*** Block opens ***
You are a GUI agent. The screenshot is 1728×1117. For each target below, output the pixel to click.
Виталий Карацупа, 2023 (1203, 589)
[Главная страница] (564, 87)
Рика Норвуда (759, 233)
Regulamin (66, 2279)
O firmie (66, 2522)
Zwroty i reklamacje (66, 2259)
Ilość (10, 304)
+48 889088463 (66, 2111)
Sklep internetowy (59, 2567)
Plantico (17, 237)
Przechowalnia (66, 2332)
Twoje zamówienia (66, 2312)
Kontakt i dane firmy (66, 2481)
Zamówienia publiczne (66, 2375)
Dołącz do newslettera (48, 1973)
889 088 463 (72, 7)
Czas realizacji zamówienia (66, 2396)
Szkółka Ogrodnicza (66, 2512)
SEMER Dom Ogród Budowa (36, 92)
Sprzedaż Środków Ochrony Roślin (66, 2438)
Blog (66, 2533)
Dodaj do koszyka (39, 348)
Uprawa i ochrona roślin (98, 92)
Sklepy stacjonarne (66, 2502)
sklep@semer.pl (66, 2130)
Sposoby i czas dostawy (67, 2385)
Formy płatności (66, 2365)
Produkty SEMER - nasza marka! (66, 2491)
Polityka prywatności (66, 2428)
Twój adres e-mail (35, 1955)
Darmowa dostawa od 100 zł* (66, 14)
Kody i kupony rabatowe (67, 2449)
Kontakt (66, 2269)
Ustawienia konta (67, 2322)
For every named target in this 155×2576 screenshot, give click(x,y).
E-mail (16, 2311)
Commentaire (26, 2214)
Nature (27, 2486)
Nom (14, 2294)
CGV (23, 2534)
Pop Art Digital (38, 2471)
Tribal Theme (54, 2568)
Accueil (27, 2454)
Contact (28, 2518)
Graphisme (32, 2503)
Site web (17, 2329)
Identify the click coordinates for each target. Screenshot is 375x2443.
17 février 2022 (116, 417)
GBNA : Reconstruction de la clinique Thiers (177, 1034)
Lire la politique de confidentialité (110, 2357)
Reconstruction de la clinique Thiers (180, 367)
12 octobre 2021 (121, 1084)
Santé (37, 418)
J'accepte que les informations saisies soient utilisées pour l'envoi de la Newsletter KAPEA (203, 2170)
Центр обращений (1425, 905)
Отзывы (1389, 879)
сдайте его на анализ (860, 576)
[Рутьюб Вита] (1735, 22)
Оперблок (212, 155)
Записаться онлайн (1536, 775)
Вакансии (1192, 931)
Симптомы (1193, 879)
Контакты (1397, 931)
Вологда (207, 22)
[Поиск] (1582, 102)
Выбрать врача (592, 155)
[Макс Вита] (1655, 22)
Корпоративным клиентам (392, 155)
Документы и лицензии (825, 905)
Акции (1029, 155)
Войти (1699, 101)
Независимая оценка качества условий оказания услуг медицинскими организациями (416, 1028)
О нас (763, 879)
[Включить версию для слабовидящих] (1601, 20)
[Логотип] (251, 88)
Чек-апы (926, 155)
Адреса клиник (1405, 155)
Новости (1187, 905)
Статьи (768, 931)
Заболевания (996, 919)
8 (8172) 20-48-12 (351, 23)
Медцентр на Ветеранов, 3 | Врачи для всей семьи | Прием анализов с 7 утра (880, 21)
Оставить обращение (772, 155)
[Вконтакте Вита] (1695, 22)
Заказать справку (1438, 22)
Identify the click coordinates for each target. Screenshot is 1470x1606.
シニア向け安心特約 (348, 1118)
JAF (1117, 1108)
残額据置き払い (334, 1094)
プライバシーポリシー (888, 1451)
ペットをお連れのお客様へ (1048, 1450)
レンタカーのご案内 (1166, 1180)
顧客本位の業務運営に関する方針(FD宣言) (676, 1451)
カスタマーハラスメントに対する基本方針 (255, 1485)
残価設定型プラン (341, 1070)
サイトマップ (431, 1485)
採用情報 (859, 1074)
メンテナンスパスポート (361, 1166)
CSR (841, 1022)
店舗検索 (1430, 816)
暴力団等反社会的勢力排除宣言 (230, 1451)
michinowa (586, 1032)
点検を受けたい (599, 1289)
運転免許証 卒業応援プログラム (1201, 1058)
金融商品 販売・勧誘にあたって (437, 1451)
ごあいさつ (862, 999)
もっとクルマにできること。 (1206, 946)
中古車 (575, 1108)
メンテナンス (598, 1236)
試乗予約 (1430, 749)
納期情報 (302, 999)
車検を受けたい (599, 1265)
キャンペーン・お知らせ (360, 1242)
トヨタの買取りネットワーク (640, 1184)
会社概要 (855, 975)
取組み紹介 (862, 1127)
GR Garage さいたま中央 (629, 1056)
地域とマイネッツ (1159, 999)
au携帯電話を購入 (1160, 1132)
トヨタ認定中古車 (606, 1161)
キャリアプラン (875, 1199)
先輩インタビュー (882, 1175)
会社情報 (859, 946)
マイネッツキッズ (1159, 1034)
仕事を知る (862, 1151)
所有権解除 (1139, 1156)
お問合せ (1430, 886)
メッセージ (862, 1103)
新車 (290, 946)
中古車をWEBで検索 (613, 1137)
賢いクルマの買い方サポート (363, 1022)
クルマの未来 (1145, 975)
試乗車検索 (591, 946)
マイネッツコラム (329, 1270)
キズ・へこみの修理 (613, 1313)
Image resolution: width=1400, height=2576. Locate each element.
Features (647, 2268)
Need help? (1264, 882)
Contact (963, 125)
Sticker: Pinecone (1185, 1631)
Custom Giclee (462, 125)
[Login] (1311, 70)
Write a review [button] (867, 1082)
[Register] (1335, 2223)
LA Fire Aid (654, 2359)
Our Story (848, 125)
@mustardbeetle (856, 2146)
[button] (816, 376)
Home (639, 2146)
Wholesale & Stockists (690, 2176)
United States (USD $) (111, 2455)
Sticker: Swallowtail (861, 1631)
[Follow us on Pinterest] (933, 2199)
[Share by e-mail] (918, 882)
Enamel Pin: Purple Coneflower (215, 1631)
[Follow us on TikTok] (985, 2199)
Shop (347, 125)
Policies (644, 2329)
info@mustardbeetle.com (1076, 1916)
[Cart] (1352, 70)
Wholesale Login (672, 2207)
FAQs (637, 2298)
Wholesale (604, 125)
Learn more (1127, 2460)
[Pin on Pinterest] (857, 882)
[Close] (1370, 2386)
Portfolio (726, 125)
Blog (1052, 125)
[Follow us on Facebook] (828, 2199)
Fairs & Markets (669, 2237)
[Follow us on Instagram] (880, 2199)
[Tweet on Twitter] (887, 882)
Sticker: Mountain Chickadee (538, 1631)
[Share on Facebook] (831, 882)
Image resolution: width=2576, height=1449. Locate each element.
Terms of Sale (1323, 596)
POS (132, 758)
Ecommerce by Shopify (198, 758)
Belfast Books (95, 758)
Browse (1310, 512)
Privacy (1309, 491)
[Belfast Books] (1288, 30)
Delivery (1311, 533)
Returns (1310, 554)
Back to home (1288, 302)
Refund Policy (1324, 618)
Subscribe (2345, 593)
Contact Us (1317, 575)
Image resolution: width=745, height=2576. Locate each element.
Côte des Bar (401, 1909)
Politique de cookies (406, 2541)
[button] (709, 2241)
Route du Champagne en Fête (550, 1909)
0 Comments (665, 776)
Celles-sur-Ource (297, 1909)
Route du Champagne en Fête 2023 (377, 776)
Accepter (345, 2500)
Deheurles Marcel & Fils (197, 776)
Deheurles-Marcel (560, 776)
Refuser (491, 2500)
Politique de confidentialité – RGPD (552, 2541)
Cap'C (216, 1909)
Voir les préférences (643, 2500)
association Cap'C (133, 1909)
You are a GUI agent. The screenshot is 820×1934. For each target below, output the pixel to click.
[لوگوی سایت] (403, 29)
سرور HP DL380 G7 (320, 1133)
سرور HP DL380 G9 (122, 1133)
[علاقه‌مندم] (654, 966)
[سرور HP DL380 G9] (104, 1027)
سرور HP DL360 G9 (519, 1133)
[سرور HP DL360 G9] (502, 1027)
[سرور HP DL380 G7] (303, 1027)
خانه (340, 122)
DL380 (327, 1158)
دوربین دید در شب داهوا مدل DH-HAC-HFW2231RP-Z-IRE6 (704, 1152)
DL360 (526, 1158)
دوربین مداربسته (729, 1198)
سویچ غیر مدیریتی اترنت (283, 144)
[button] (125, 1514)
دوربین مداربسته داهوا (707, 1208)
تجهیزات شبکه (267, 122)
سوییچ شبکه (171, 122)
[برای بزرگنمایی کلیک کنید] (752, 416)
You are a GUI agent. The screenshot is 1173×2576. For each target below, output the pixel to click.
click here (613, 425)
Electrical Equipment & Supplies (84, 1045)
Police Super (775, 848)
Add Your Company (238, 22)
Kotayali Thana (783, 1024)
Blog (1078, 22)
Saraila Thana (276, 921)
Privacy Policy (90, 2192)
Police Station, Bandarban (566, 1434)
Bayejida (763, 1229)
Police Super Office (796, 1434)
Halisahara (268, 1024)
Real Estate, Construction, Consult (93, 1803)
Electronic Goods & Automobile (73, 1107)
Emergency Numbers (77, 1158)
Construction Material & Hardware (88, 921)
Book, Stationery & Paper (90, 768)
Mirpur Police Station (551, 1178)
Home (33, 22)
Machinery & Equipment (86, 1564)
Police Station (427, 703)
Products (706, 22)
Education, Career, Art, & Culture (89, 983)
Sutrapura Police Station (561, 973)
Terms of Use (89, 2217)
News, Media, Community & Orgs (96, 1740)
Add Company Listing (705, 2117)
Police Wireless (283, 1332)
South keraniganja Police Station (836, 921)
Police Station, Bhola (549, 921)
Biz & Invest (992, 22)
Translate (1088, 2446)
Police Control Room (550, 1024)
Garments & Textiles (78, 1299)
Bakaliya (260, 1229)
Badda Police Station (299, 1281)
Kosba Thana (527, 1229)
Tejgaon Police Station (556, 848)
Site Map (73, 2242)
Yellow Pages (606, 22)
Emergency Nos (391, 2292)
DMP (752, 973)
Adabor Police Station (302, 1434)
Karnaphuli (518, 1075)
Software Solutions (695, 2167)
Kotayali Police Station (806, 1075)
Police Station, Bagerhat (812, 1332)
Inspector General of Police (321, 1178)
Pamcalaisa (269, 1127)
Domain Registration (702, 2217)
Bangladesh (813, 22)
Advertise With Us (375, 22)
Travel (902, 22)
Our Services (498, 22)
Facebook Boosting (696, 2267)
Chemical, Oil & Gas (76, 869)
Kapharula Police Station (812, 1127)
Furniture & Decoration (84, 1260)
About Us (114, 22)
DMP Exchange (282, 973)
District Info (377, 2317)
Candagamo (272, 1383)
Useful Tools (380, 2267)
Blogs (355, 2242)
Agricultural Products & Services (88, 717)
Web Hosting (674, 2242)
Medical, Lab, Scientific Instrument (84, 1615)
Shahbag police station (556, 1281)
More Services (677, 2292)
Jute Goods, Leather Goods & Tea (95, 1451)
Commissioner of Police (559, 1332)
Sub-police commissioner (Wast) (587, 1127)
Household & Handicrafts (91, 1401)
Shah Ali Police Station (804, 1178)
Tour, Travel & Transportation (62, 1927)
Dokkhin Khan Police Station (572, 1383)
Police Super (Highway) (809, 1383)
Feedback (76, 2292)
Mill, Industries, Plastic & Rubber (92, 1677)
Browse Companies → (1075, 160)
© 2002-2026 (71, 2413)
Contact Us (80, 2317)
*** Block closes ***
**PROMPT:**
Could you reproduce exactly the lines of the entries above, from the one with "Sticker: Mountain Chickadee (538, 1631)" through the one with "Image resolution: width=745, height=2576.", and nothing else?

**SOLUTION TO THE PROBLEM:**
Sticker: Mountain Chickadee (538, 1631)
[Share on Facebook] (831, 882)
Image resolution: width=2576, height=1449. Locate each element.
Terms of Sale (1323, 596)
POS (132, 758)
Ecommerce by Shopify (198, 758)
Belfast Books (95, 758)
Browse (1310, 512)
Privacy (1309, 491)
[Belfast Books] (1288, 30)
Delivery (1311, 533)
Returns (1310, 554)
Back to home (1288, 302)
Refund Policy (1324, 618)
Subscribe (2345, 593)
Contact Us (1317, 575)
Image resolution: width=745, height=2576. Locate each element.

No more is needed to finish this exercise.